We also offer Finishing / Fixing Services
If the filmmaker is unable to complete all fixes QC Central can do the work for you. We can fix most issues without any new files being submitted. In some instances we can use audio stems to help fix issues but we can also do it from scratch. We can go the final mile to have your picture and sound completed. For more information check out our Movie & Television Post Production Finishing Services page.
-DRS QC: Used for film restoration. In old film baspred movie there is often a sizable amount of black and white spots throughout the film, this is called Negative (white spots) or Positive (black spots) film dirt this occurs from actual dirt, dust, and sometimes hair getting on the physical film before it is transferred to video. A complete (or as near complete as possible in the given amount of time) list of all film dirt. Used for DRS process (dirt removal) This process usually has a set time limit depending on how much DRS work client wants to do.
Dub / Tech QC: For shows that have already been QC’d and have now been dubbed, purpose to make sure that no new problems occurred in dubbing process. Run time is usually 1.5 times the length of program
M&E (Music & Effects) QC: An M&E audio track contains all audio that is in the full stereo mix except dialogue; The dialogue is removed for the purpose of dubbing the dialogue into other languages at a later time.) Often done as part of 100% QC if program contains Music and Effects Audio Tracks.

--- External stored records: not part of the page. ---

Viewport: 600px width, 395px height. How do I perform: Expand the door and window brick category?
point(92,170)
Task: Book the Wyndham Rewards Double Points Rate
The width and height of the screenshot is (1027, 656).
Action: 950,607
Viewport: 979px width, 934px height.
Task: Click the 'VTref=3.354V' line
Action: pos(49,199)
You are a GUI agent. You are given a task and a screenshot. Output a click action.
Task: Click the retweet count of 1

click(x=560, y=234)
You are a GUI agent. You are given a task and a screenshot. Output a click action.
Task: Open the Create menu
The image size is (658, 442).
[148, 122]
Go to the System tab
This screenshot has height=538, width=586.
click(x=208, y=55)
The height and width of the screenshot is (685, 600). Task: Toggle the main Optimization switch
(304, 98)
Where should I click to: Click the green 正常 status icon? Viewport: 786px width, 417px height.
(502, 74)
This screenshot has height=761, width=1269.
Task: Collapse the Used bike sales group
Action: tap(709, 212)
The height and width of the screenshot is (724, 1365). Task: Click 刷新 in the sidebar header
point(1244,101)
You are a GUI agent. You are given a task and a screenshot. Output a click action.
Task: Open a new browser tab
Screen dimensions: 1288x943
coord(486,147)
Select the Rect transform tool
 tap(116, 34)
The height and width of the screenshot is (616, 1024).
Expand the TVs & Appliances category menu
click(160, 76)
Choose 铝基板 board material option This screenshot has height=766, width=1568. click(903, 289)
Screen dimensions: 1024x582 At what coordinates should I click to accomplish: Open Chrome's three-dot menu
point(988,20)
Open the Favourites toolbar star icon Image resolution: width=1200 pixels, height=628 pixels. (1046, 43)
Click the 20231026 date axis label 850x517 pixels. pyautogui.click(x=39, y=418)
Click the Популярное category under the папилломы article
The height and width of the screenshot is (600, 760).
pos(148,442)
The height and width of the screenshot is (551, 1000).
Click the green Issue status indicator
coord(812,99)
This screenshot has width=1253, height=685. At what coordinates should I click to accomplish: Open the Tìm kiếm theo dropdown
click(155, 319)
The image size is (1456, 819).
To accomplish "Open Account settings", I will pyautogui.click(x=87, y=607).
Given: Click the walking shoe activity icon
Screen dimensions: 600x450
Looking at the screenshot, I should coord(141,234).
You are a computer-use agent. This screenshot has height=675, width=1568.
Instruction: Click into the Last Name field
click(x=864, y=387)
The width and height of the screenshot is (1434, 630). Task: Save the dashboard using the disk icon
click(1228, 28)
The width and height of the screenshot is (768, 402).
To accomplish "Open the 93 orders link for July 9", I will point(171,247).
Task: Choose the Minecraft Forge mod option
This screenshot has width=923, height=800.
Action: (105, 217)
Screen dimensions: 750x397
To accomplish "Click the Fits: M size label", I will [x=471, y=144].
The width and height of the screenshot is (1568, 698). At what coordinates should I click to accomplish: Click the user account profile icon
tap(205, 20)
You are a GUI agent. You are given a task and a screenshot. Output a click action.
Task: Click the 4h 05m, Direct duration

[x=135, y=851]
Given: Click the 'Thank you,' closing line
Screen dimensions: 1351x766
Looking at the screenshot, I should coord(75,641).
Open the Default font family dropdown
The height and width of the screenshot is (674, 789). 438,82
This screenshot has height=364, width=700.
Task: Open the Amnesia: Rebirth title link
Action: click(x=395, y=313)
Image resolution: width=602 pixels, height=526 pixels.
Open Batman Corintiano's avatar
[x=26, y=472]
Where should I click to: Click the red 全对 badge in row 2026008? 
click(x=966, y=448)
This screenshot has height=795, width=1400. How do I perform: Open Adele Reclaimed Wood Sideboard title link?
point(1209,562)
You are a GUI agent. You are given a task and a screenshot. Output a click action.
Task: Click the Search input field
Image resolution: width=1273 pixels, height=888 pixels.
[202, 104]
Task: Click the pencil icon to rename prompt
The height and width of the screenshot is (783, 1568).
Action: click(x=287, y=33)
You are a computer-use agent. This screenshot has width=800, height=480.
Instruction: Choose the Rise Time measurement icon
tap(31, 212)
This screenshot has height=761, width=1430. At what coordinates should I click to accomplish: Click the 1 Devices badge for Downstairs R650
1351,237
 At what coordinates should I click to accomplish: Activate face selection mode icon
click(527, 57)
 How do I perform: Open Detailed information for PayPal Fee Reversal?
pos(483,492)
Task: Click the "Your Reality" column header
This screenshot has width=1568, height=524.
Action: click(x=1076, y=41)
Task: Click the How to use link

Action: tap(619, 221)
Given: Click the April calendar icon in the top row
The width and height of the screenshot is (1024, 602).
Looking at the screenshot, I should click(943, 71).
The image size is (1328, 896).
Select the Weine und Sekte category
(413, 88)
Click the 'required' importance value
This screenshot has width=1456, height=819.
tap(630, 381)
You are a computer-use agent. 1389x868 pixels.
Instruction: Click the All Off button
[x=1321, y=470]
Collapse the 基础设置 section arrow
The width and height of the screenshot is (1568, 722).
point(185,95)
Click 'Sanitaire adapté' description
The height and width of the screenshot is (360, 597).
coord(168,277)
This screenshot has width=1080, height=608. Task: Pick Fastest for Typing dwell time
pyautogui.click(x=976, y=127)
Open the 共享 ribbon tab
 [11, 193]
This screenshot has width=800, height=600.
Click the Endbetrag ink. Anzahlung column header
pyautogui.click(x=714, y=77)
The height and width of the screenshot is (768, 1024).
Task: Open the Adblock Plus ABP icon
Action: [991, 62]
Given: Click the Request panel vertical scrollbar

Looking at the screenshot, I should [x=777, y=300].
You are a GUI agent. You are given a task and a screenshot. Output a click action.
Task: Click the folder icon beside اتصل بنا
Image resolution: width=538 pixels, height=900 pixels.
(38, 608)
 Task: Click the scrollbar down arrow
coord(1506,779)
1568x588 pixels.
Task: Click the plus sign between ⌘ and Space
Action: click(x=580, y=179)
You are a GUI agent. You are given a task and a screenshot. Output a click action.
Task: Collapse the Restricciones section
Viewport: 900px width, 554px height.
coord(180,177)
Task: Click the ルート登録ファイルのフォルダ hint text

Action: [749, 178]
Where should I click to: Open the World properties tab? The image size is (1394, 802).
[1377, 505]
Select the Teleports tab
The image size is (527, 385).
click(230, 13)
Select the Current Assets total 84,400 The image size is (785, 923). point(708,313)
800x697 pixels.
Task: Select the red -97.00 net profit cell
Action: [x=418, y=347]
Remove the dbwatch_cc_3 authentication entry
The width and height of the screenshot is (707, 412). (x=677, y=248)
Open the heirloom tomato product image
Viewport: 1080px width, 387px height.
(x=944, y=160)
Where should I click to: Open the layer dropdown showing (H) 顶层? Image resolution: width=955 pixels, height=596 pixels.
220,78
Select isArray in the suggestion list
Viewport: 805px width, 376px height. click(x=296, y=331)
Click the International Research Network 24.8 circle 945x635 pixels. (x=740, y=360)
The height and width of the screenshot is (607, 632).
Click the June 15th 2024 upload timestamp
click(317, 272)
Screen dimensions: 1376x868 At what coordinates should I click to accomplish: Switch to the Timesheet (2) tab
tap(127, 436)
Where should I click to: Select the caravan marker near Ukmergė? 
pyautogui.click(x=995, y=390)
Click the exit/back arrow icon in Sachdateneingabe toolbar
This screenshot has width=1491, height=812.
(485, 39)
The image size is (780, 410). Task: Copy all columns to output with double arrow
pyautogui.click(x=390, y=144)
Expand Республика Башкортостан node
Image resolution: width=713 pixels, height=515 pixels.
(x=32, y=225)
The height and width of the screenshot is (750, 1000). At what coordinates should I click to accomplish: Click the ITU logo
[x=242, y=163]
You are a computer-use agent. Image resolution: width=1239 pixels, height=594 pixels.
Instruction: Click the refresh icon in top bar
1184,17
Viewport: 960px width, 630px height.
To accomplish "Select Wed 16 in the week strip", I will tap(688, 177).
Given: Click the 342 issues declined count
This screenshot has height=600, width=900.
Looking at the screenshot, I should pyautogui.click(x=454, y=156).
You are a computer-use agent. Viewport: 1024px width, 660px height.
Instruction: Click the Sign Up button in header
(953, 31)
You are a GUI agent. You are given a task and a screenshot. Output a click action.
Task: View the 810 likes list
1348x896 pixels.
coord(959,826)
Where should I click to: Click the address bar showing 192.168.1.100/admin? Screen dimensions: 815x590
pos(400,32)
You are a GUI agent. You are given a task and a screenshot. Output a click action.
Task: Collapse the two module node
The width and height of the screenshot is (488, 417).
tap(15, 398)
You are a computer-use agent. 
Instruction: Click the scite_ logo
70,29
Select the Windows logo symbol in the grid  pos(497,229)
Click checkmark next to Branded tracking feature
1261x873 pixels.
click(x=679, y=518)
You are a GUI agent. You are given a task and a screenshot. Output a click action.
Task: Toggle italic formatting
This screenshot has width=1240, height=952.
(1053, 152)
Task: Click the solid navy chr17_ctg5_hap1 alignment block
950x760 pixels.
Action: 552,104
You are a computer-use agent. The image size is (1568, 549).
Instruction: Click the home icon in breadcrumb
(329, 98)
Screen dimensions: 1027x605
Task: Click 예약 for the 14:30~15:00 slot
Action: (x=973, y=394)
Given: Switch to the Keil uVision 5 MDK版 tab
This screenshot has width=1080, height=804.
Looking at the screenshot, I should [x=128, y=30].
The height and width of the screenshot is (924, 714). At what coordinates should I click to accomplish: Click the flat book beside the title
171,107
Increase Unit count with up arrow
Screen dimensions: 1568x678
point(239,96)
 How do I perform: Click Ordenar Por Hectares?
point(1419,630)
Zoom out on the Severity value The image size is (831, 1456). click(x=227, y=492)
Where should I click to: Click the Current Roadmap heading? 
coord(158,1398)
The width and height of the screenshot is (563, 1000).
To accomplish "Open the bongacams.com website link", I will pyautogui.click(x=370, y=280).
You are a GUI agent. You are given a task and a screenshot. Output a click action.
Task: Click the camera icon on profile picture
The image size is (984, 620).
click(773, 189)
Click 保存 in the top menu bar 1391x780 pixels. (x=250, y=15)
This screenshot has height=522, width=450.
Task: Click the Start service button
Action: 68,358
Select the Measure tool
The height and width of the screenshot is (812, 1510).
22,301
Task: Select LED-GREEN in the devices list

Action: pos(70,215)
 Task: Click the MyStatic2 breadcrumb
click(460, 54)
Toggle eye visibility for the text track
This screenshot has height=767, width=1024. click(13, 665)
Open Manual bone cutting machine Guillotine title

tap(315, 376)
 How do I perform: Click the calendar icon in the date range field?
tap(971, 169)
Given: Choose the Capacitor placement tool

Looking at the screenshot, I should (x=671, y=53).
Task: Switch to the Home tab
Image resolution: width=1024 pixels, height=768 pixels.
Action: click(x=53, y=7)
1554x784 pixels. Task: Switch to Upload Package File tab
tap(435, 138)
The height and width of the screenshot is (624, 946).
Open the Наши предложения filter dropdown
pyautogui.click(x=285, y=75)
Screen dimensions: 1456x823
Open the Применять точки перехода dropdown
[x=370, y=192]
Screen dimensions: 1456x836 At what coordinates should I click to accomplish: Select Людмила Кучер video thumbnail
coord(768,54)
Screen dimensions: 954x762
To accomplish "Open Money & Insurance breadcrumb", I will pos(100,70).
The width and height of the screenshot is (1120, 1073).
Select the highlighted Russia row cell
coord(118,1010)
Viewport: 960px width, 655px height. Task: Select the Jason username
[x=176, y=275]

(usually takes 1.5 times run time)
Spot QC: Quick spec check, and Check program for 2-3 minutes at beginning middle, and end.
In summary: Producing a movie or TV show is a long process that is often worked on by several different people over an extended period of time. An independent QC report is necessary as Issues are often found that editors or audio engineers miss despite multiple viewings and listening to the material. We provide the final check to ensure Quality Compliance for these projects.